Kimsuky (aka Thallium, Velvet Chollima) is a North Korean threat group that uses spear phishing to conduct cyber-espionage against diplomats, journalists, government agencies, university professors, and politicians. Initially focused on targets in South Korea, the threat actors expanded operations over time to target entities in the USA and Europe.

The joint security advisory was released to warn of two attack methods used by the hacking group — a malicious Chrome extension and Android applications.

While the current campaign targets people in South Korea, the techniques used by Kimsuky can be applied globally, so raising awareness is vital.

Stealing Gmail emails

The attack begins with a spear-phishing email urging the victim to install a malicious Chrome extension, which will also install in Chromium-based browsers, such as Microsoft Edge or Brave.

The extension is named 'AF' and can only be seen in the extensions list if the user enters "(chrome|edge| brave)://extensions" in the browser's address bar.

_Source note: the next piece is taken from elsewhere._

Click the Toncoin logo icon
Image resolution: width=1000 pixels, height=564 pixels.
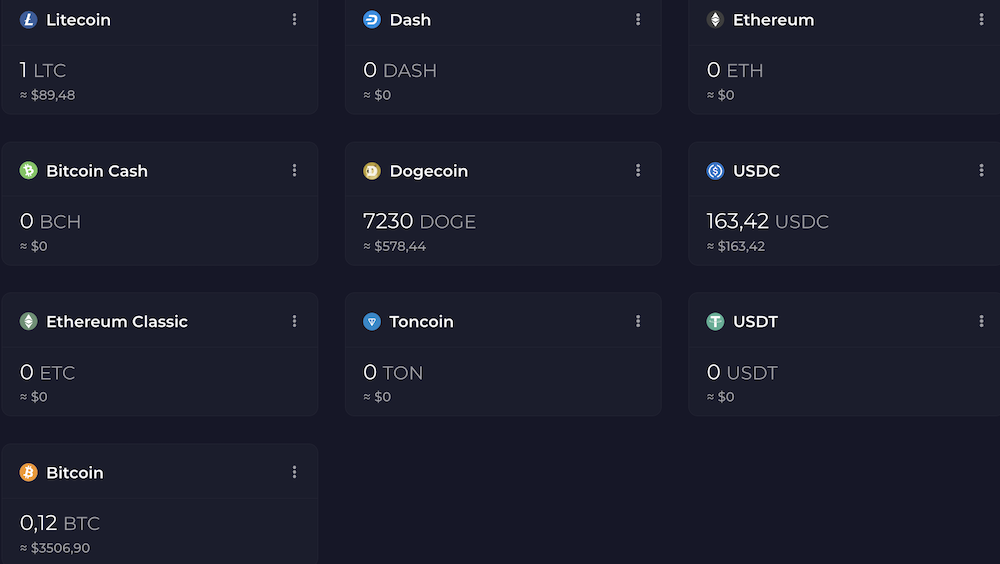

Once the victim visits Gmail through the infected browser, the extension automatically activates to intercept and steal the victim's email content.

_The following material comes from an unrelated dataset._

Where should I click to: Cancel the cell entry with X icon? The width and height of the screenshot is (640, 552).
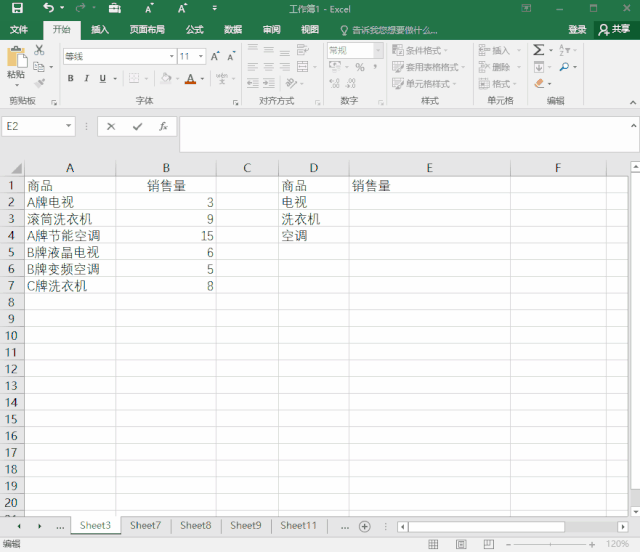point(111,127)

The extension abuses the Devtools API (developer tools API) on the browser to send the stolen data to the attacker's relay server, stealthily stealing their emails without breaking or bypassing account security protections.

This is not the first time Kimsuky has used malicious Chrome extensions to steal emails from breached systems.

In July 2022, Volexity reported about a similar campaign using an extension named "SHARPEXT." In December 2018, Netscout reported that Kimsuky was following the same tactic against academia targets.

This time, the hashes of the malicious files Kimsuky uses in its latest attacks are:

012D5FFE697E33D81B9E7447F4AA338B (manifest.json)
582A033DA897C967FAADE386AC30F604 (bg.js)
51527624E7921A8157F820EB0CA78E29 (dev.js)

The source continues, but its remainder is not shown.